A disposição dos objetos à mesa é também reflexo de intenções subentendidas, herdadas ao longo dos séculos. O ato de virar a faca para dentro, por exemplo, vem da idade média. A intenção do anfitrião é mostrar que está desarmado, uma espécie de sinal de paz para o banquete. O fato de o garfo ficar na mão esquerda e a faca na mão direita vem dos tempos de Luís XIV. A ordem existe até hoje porque todo o modelo foi concebido para pessoas destras, já que os canhotos eram discriminados.
O hashi (em japonês) ou k'uai-tzu (em chinês), chamado de "palitinho", também tem vida milenar. Ele é utilizado por povos do oriente desde a antigüidade, por volta do século IV. Naquela época, o instrumento era dobrado como se fosse uma pinça, representando o bico de um pássaro. A tradução do termo nipônico para o português também é simbólica. Na tradição shintoísta, hashi significa "ponte", que liga o homem e o alimento.
A maioria dos hashi é feita de madeira. Contudo, ossos, dentes de elefante, marfim, bambu e até metais são utilizados em sua confecção, que inclui ainda pinturas e decorações. O comprimento varia de 21 a 36 centímetros.
Em muitos casos, eles acabam se tornando objetos pessoais: cada um tem seu hashi.
Assim como os talheres ocidentais, o hashi tem diferenciações funcionais. Existem os específicos para comer, cozinhar e apanhar comida. Mas há também diferenças estéticas, inclusive de um país para outro. O k'uai-tzu é quadrangular de uma ponta à outra. Já o hashi diminui em uma das extremidades. O formato facilita a retirada dos ossos dos peixes.
Apesar da aparente simplicidade do "talher" oriental, alguns cuidados devem ser observados. O mais importante deles poderia inclusive endossar a desaprovação do cardeal italiano diante da princesa de Constantinopla.

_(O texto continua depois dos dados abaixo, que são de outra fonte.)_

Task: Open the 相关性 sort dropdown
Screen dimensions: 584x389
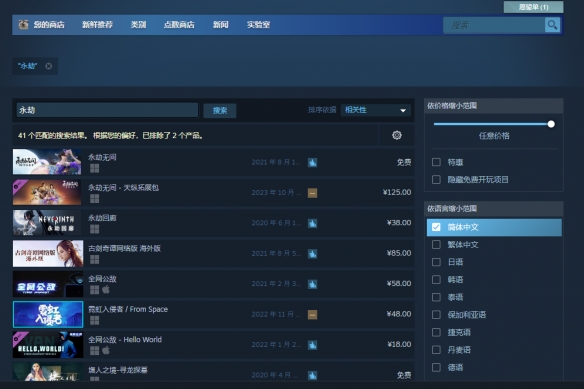Action: [375, 110]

Para os orientais, espetar o hashi no arroz e deixá-lo na vertical é falta grave. Isso só é feito em momentos de oração, de reflexão e homenagem a antepassados. Também não é recomendável deixá-lo sobre qualquer tigela, na horizontal. Para descansar o hashi, vale a pena improvisar um hashioki (descanso para palitinhos).